"The War between Amaranth and Soy: Interspecies Resistance to Transgenic Soy Agriculture in Argentina"

Beilin, Katarzyna Olga, and Sainath Suryanarayanan | from Multimedia Library Collection:
Periodicals

Beilin, Katarzyna Olga, and Sainath Suryanarayanan. “The War between Amaranth and Soy: Interspecies Resistance to Transgenic Soy Agriculture in Argentina.” Environmental Humanities 9, no. 2 (2017): 204-29. doi:10.1215/22011919-4215211.
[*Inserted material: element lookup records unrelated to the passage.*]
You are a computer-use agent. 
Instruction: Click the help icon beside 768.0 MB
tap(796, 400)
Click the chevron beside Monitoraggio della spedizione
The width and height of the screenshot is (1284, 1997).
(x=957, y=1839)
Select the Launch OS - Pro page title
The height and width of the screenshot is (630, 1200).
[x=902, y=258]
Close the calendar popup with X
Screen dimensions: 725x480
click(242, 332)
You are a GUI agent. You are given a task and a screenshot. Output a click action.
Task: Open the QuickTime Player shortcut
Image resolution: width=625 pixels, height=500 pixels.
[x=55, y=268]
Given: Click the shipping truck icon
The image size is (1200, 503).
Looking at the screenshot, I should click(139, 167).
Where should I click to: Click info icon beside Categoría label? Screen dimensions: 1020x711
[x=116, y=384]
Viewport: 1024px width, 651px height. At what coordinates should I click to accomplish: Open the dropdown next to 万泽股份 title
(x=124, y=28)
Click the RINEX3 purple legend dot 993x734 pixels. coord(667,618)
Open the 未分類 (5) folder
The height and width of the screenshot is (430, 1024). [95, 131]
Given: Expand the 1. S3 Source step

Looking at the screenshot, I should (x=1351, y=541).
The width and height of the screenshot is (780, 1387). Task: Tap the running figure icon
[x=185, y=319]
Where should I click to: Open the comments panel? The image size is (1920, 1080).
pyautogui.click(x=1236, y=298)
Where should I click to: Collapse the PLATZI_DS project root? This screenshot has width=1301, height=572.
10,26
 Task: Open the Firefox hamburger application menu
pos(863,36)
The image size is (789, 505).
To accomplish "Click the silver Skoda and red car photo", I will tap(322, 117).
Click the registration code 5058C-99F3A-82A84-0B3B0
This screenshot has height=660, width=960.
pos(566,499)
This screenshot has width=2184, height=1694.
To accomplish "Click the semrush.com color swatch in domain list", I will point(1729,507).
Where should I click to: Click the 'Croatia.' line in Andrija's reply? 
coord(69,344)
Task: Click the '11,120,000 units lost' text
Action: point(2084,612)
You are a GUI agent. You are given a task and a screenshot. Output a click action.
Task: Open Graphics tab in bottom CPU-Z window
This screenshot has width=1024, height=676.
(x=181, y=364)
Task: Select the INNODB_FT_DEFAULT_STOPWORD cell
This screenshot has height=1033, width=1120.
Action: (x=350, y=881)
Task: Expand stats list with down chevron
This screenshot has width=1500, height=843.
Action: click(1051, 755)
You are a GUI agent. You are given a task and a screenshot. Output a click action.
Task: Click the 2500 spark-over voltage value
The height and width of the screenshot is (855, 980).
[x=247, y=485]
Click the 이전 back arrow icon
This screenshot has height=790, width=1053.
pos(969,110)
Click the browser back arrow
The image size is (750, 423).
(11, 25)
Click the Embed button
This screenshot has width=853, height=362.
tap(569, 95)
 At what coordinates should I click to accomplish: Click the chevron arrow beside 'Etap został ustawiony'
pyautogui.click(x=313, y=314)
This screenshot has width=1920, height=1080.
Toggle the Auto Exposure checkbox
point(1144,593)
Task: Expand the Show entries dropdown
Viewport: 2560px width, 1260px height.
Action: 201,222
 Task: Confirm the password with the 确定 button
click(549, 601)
Based on multidisciplinary archives as well as fieldwork and interviews, this article focuses on the intertwined nature of movements of resistance by humans and plants struggling against genetically engineered soy monocultures in Argentina, which we provocatively conceptualize as interspecies resistance. Roundup Ready (RR) soy is genetically engineered to be resistant to the herbicide Roundup, which is intended to eliminate all unwanted plants except for the main crop. In response to the repeated applications of Roundup, however, weeds, of which the most aggressive have been varieties of amaranth, mutated and evolved resistance to the herbicide. We explore how, due to this “biological” resistance of so-called super weeds, human anti-RR-soy activism has picked up, and how both kinds of resistance are interconnected. In exploring human entanglements with RR-soy and super weeds (in particular, amaranth that also has edible varieties), we follow Anna Tsing in asking how different plants mediate particular social arrangements. Moved by on-the-ground realities and inspired by Donna Haraway’s provocation that “knowledge is always better from below,” we contrast the discourses of agribusiness, mediated by satellite technology from above, with views from below, where other senses join sight, focusing on the struggle for survival of fumigated humans and weeds. In our story, while RR-soy has become a “bright object” of Argentinean agriculture, drawing to its orbit multiple human and nonhuman entities in aggressive pursuit of profits, close to the ground, weeds and the poisoned people rise up as “rogue objects” subverting “the gravitational force” of soy. (Text from authors’ abstract)

© Katarzyna Olga Beilin and Sainath Suryanarayanan 2017. Environmental Humanities is available online only and is published under a Creative Commons license (CC BY-NC-ND 3.0).